Face à Vladimir Poutine, le pire n’est jamais certain. Toutefois, « même si les armes nucléaires ont été conçues pour “sanctuariser” les territoires nationaux, d’un point de vue politique et symbolique, leur usage serait considéré comme la violation d’un “tabou” et constituerait un premier pas dangereux vers une forme de normalisation du recours à ces armes qui n’ont jusqu’ici été utilisées que par les États-Unis contre le Japon en 1945 », précise le politicologue Christophe Wasinski, de l’Université libre de Bruxelles (ULB), voisine du siège de l’OTAN, organisation de défense internationale qu’il connaît bien. Et cela place le chef du Kremlin sur un terrain miné.

« Il y a de fortes chances que Poutine n’utilise pas ces armes nucléaires, notamment parce que, ce faisant, il isolera davantage son pays, ajoute Tom Sauer. Des États plus neutres comme la Chine et l’Inde s’opposeront d’ailleurs à leur utilisation. »

Signe avant-coureur d’un tel détachement, mardi, Pékin a ajouté la voix de son ambassadeur au Conseil de sécurité de l’ONU au concert de contestations de la communauté internationale, en dénonçant l’annexion des territoires ukrainiens par Moscou et en appelant au respect de « l’intégrité territoriale de tous les pays ».

Par ailleurs, en août dernier, Kiev a mené des attaques au drone contre l’état-major de la flotte russe de la mer Noire à Sébastopol, sur la péninsule de Crimée, sous contrôle russe, sans entraîner une réaction spécifique du Kremlin.

La communauté internationale

 

Sur le plan du droit international, les référendums et les annexions légitimées vendredi par Moscou sont des violations claires des principes fondateurs de l’ONU sur la souveraineté des États et les règles de l’intégrité territoriale.

« Tous les États ont l’obligation de ne pas reconnaître ces changements de frontière, explique à l’autre bout du fil le spécialiste en droit international Vladyslav Lanovoy, professeur à l’Université Laval.
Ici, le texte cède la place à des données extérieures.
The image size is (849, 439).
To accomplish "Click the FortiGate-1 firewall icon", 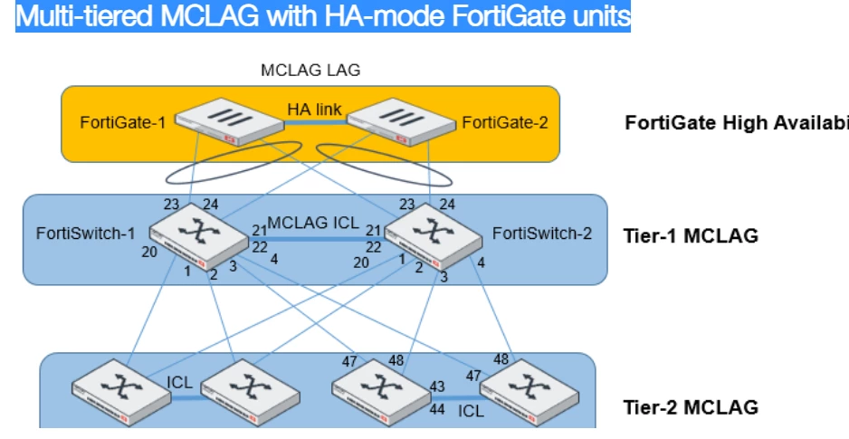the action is click(230, 121).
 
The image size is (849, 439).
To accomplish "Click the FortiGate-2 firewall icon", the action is click(401, 121).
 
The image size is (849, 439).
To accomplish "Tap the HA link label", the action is click(314, 110).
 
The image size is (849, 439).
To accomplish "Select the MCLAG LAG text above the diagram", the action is click(310, 70).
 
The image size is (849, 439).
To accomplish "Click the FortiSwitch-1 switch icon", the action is click(199, 236).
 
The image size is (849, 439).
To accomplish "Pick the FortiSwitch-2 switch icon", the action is click(434, 236).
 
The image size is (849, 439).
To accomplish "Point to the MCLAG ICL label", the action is click(313, 223).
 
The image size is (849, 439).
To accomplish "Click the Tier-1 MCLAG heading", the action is click(691, 236).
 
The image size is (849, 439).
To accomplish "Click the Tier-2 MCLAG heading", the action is click(691, 407).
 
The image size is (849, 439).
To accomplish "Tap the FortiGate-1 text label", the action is click(123, 122).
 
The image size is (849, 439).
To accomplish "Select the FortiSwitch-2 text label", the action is click(542, 234).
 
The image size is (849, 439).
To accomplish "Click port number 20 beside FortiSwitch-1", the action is click(149, 252).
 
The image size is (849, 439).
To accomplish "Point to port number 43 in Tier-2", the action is click(437, 387).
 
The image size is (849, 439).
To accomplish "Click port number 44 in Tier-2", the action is click(437, 409).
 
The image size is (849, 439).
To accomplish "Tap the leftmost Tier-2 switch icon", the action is click(121, 392).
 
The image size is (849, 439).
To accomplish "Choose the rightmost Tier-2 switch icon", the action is click(529, 392).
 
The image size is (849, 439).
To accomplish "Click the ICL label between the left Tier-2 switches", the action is click(179, 382).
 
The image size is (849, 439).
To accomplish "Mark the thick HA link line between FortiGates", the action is click(315, 122).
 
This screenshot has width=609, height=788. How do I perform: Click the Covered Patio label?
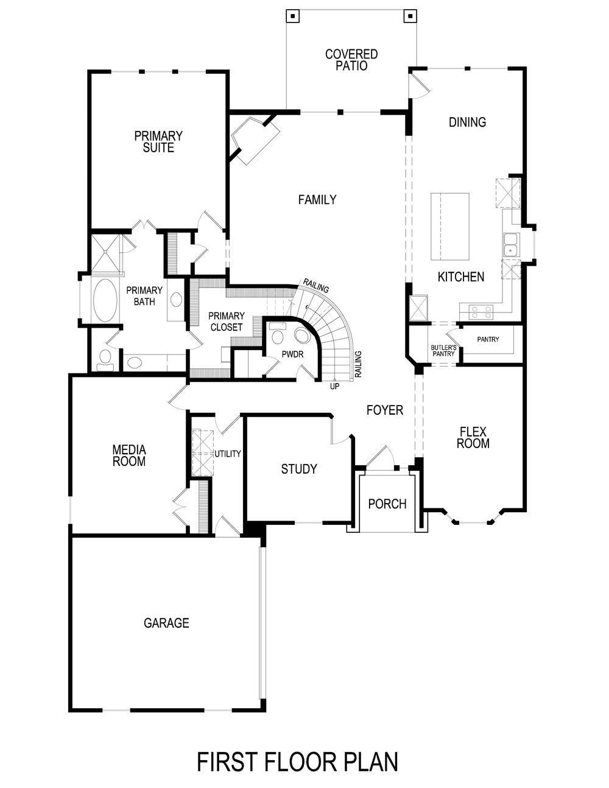(x=351, y=60)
Ils ne peuvent pas assister la Russie dans sa démarche, mais aussi doivent coopérer, par des moyens licites, pour s’opposer à ces annexions. » Cela n’implique pas forcément une entrée directe des Occidentaux dans le conflit, mais peut tenir dans une assistance offerte au gouvernement victime d’un vol de territoire pour défendre son intégrité territoriale.
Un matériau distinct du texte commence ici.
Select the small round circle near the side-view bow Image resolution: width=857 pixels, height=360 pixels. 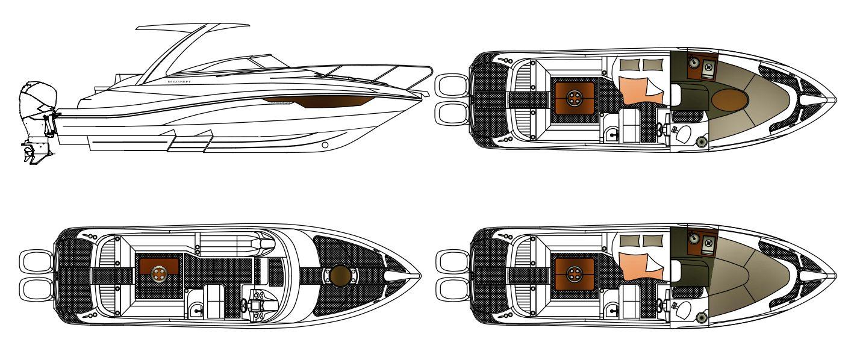pos(325,145)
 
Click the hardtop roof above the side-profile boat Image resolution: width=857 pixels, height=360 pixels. pos(193,27)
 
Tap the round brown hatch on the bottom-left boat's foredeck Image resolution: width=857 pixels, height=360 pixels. pos(340,275)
« La réaction de l’ONU va devoir être claire », ajoute-t-il, en rappelant qu’en 2014, l’organisation internationale a adopté une résolution reconnaissant que la Crimée faisait bel et bien partie du territoire ukrainien. « Cela n’a rien changé, admet M. Lanovoy, car à l’époque, la communauté internationale a choisi la politique d’apaisement face à la Russie, créant ainsi une situation de “fait accompli” qu’il va falloir éviter ici. Si [cette communauté] avait réagi en 2014 comme elle l’a fait depuis février [et le début de la guerre en Ukraine], nous ne serions sans doute pas en train de parler de ce conflit aujourd’hui. »

Vendredi, l’OTAN et les pays du G7 ont à nouveau condamné ces annexions. Quant à l’Ukraine, elle a promis de ne pas céder face à l’agresseur. « Rien ne change pour l’Ukraine : nous continuons à libérer nos terres et notre peuple, en restaurant notre intégrité territoriale », a affirmé sur Twitter le ministre des Affaires étrangères, Dmytro Kouleba, en fustigeant le président russe, Vladimir Poutine, qui « tente de s’emparer de territoires qu’il ne contrôle même pas physiquement ».
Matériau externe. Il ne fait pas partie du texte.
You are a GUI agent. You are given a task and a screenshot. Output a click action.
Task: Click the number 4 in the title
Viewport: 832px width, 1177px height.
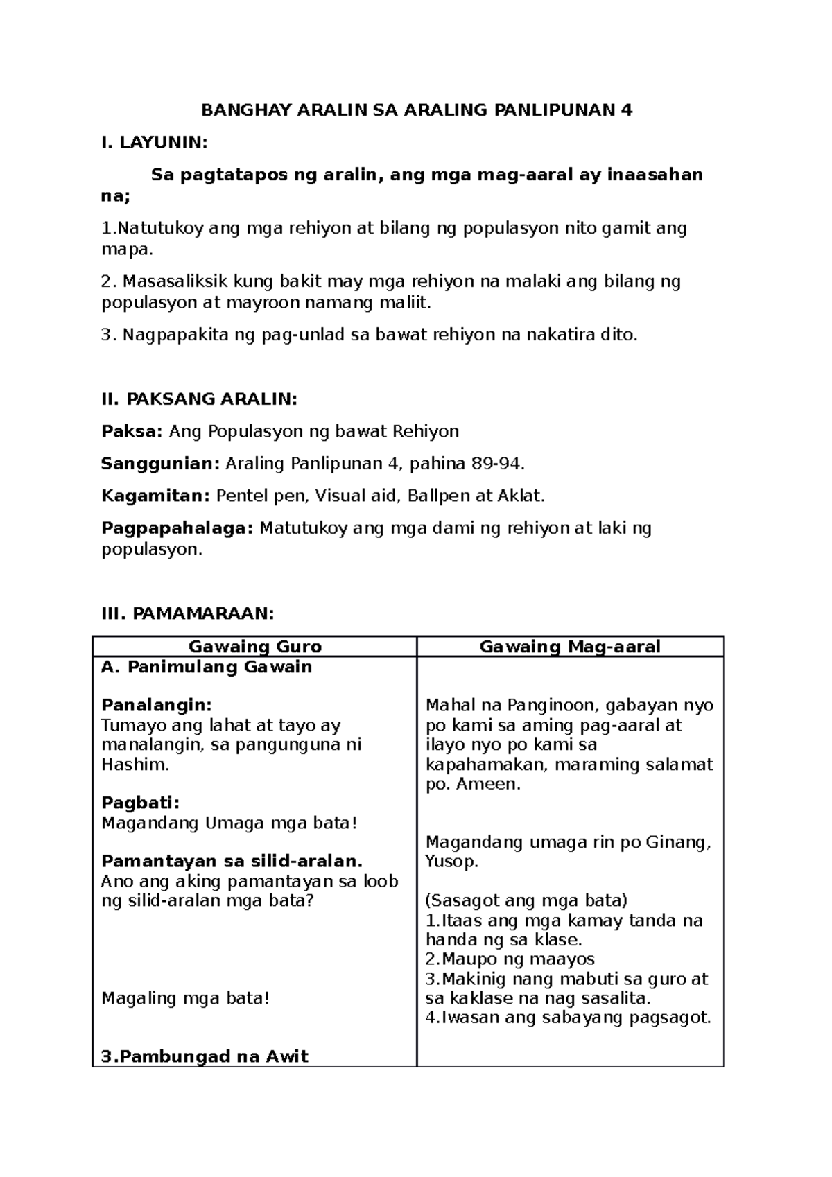click(x=627, y=110)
Au même moment, Kiev a signé symboliquement la candidature de l’Ukraine en vue d’une adhésion accélérée à l’OTAN, mais a également envoyé un message clair à la Russie. « L’Ukraine ne négociera pas avec la Russie tant que Poutine est le président de la Fédération de Russie. Nous négocierons avec le nouveau président », a répété le président ukrainien, Volodymyr Zelensky.